§ WORK REQUEST
Word for word, write out the entries that follow, omitting all pictures.
═════ SUPPLIED DATA ═════
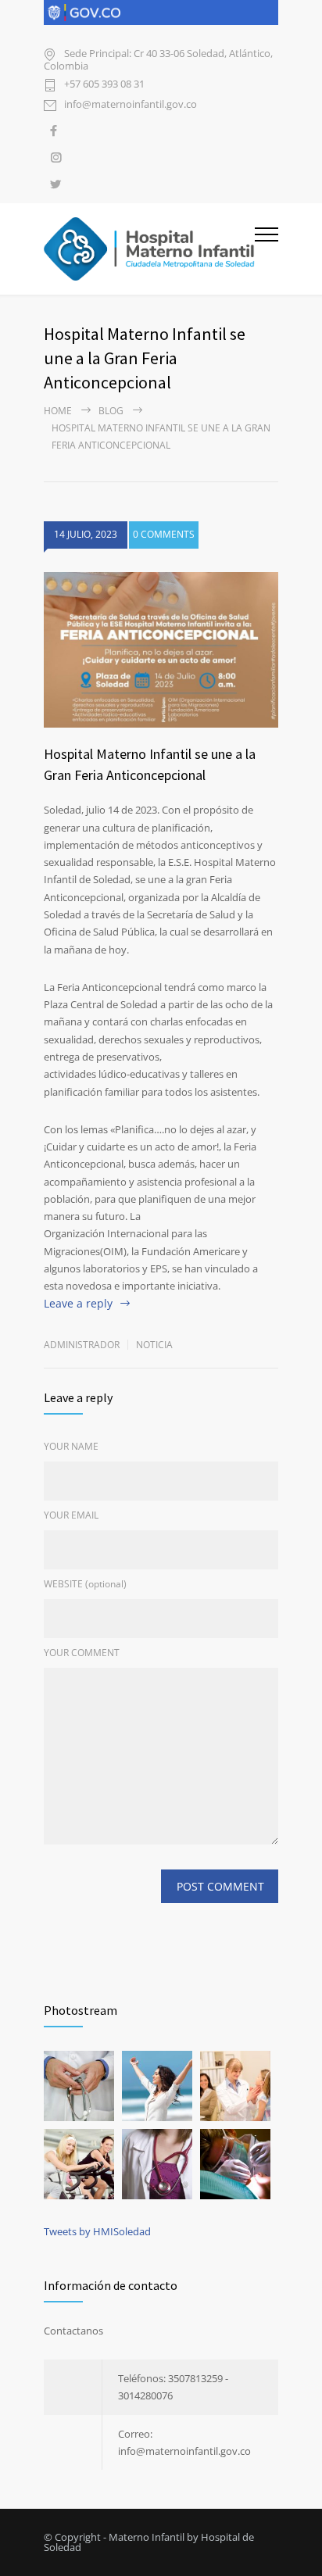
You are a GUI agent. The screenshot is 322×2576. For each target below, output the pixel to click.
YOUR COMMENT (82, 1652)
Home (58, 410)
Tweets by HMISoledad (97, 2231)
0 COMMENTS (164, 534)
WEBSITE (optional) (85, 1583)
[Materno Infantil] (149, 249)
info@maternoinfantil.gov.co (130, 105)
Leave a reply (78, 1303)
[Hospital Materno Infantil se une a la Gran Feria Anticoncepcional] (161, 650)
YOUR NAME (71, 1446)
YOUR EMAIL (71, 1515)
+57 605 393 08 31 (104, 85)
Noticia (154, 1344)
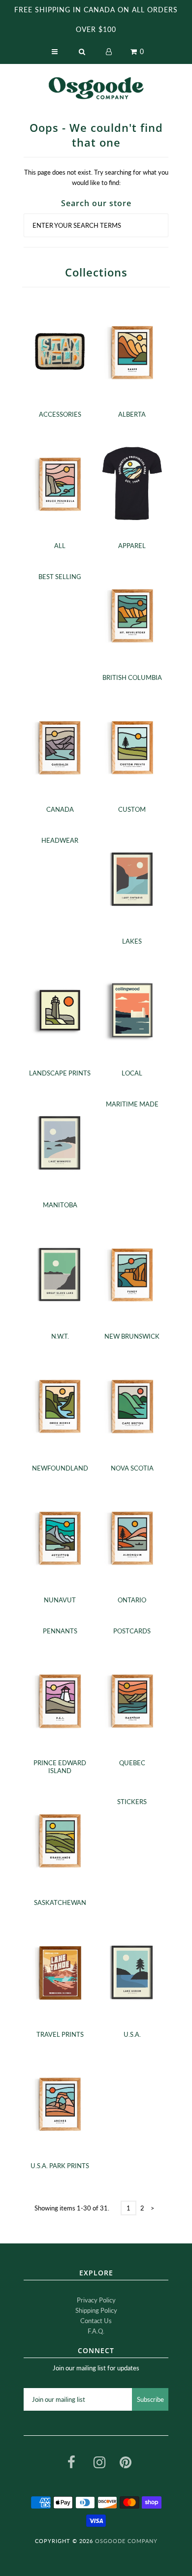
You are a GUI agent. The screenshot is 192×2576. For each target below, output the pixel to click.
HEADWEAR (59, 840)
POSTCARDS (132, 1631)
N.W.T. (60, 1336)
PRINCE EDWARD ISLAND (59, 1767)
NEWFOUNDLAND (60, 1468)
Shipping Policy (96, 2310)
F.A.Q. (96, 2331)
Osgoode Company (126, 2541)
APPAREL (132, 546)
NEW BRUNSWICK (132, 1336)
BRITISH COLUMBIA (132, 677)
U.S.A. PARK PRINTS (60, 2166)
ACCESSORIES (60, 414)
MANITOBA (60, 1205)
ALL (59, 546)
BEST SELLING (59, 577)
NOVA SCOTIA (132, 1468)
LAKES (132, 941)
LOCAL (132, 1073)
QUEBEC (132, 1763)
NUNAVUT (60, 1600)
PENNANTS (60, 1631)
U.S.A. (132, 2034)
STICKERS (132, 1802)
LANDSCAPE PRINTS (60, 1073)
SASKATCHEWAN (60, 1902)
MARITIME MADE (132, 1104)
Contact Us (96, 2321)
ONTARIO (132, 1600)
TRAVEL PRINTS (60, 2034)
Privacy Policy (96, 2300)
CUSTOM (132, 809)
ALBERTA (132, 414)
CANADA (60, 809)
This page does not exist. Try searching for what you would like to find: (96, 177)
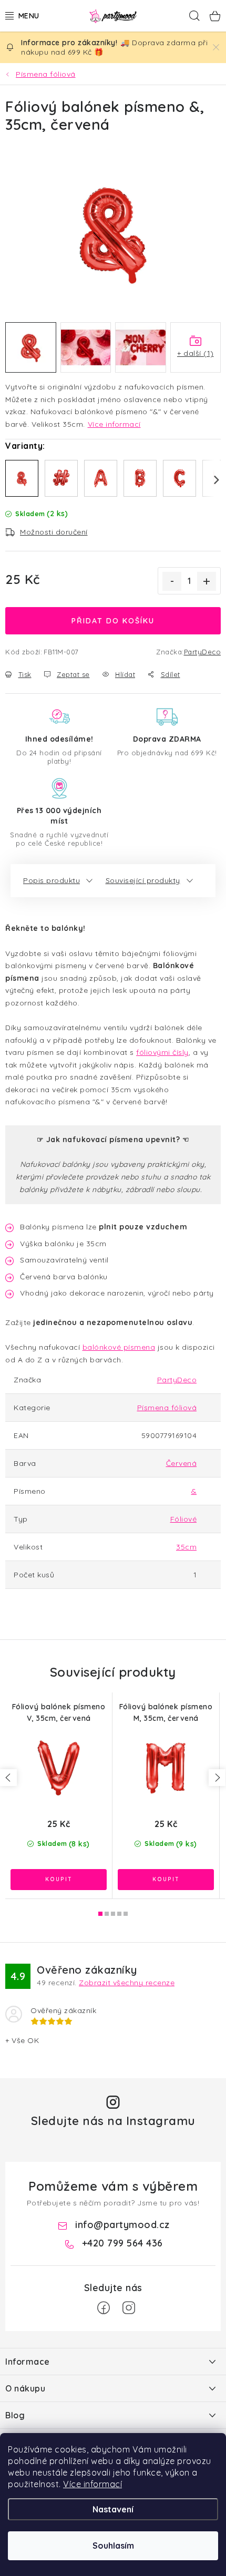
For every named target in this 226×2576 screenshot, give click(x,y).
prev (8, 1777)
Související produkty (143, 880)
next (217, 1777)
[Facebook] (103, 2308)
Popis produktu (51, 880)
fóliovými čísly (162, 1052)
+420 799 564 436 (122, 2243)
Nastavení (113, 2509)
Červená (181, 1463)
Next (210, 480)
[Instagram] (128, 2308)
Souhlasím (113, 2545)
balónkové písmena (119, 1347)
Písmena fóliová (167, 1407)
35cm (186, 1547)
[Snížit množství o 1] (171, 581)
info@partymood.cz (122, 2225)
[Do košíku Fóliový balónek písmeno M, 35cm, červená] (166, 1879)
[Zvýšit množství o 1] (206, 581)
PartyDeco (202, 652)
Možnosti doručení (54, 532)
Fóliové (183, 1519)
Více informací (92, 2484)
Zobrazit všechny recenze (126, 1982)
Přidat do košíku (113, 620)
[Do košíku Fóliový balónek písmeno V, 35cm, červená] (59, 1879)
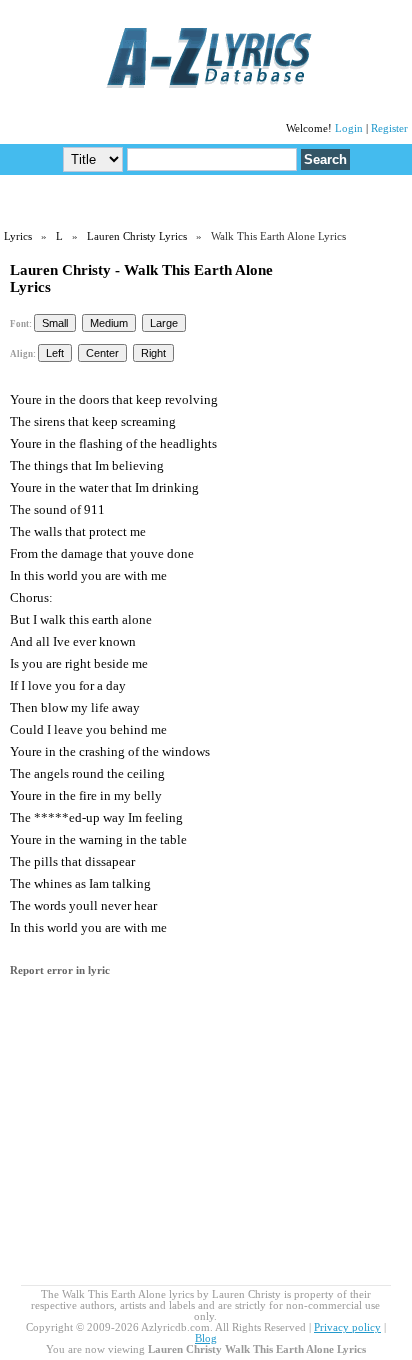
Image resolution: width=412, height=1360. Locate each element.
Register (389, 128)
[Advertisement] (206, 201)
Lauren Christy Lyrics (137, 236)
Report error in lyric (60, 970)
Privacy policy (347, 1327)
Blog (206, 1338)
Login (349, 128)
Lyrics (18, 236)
═════
§ RESPONSE TO THE TASK
You are a GUI agent. The screenshot is 322×2576. For each target below, output the pixel to click.
YOUR COMMENT (82, 1652)
Home (58, 410)
Tweets by HMISoledad (97, 2231)
0 COMMENTS (164, 534)
WEBSITE (optional) (85, 1583)
[Materno Infantil] (149, 249)
info@maternoinfantil.gov.co (130, 105)
Leave a reply (78, 1303)
[Hospital Materno Infantil se une a la Gran Feria Anticoncepcional] (161, 650)
YOUR NAME (71, 1446)
YOUR EMAIL (71, 1515)
+57 605 393 08 31 (104, 85)
Noticia (154, 1344)
You are a GUI agent. The screenshot is 192×2576. For each target below, output the pixel to click.
HEADWEAR (59, 840)
POSTCARDS (132, 1631)
N.W.T. (60, 1336)
PRINCE EDWARD ISLAND (59, 1767)
NEWFOUNDLAND (60, 1468)
Shipping Policy (96, 2310)
F.A.Q. (96, 2331)
Osgoode Company (126, 2541)
APPAREL (132, 546)
NEW BRUNSWICK (132, 1336)
BRITISH COLUMBIA (132, 677)
U.S.A. PARK PRINTS (60, 2166)
ACCESSORIES (60, 414)
MANITOBA (60, 1205)
ALL (59, 546)
BEST SELLING (59, 577)
NOVA SCOTIA (132, 1468)
LAKES (132, 941)
LOCAL (132, 1073)
QUEBEC (132, 1763)
NUNAVUT (60, 1600)
PENNANTS (60, 1631)
U.S.A. (132, 2034)
STICKERS (132, 1802)
LANDSCAPE PRINTS (60, 1073)
SASKATCHEWAN (60, 1902)
MARITIME MADE (132, 1104)
Contact Us (96, 2321)
ONTARIO (132, 1600)
TRAVEL PRINTS (60, 2034)
Privacy Policy (96, 2300)
CUSTOM (132, 809)
ALBERTA (132, 414)
CANADA (60, 809)
This page does not exist. Try searching for what you would like to find: (96, 177)
For every named target in this 226×2576 screenshot, give click(x,y).
prev (8, 1777)
Související produkty (143, 880)
next (217, 1777)
[Facebook] (103, 2308)
Popis produktu (51, 880)
fóliovými čísly (162, 1052)
+420 799 564 436 (122, 2243)
Nastavení (113, 2509)
Červená (181, 1463)
Next (210, 480)
[Instagram] (128, 2308)
Souhlasím (113, 2545)
balónkové písmena (119, 1347)
Písmena fóliová (167, 1407)
35cm (186, 1547)
[Snížit množství o 1] (171, 581)
info@partymood.cz (122, 2225)
[Do košíku Fóliový balónek písmeno M, 35cm, červená] (166, 1879)
[Zvýšit množství o 1] (206, 581)
PartyDeco (202, 652)
Možnosti doručení (54, 532)
Fóliové (183, 1519)
Více informací (92, 2484)
Zobrazit všechny recenze (126, 1982)
Přidat do košíku (113, 620)
[Do košíku Fóliový balónek písmeno V, 35cm, červená] (59, 1879)
Image resolution: width=412, height=1360. Locate each element.
Register (389, 128)
[Advertisement] (206, 201)
Lauren Christy Lyrics (137, 236)
Report error in lyric (60, 970)
Privacy policy (347, 1327)
Blog (206, 1338)
Login (349, 128)
Lyrics (18, 236)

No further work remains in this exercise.